Alex Gibney porte un regard sur la vie, la musique, le combat politique et culturel du génie de l’afrobeat. Sortie en dvd, vod et blu-ray en juillet 2016.

Pour construire son documentaire Alex Gibney, s’est servi des répétitions d’un spectacle de Broadway sur la vie de Fela Anikulapo Kuti, écrit et mis en scène par le célèbre chorégraphe Bill T.Jones.
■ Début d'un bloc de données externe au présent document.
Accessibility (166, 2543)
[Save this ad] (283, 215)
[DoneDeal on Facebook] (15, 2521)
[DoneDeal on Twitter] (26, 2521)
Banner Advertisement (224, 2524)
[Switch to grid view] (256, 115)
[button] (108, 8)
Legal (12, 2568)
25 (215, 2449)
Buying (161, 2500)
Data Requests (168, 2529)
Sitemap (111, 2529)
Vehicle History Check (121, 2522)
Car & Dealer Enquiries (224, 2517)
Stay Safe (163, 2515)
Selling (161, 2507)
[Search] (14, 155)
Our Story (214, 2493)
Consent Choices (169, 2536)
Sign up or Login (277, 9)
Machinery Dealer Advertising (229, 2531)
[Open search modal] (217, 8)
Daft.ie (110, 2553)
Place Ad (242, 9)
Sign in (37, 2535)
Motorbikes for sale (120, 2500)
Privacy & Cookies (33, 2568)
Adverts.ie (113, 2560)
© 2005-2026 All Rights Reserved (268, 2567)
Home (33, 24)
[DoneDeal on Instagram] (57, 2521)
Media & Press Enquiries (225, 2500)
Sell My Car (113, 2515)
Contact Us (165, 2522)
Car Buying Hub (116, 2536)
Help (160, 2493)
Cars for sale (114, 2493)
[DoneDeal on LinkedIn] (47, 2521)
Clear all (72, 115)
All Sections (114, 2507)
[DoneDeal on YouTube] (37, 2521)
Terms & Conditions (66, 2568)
Tout en assistant à des extraits du spectacle assez exceptionnel, on passe à des vrais moments de la vie de Fela grâce à des archives de déclarations fracassantes du chanteur sur sa vie, ses rapports à la politique, ses femmes – il a épousé 27 femmes - sur la culture africaine ; ses enfants, ses maîtresses, ses musiciens, ses agents viennent enrichir le discours ou rétablir certaines déclaration de Fela. Il y a des moments étonnants de musique soit interprétés par Fela lui-même soit par le chanteur de la comédie musicale. Le dispositif fonctionne parfaitement et le chanteur musicien qui joue le rôle de Fela est étonnant de vérité. On est dans un dispositif du style docu fiction assez original.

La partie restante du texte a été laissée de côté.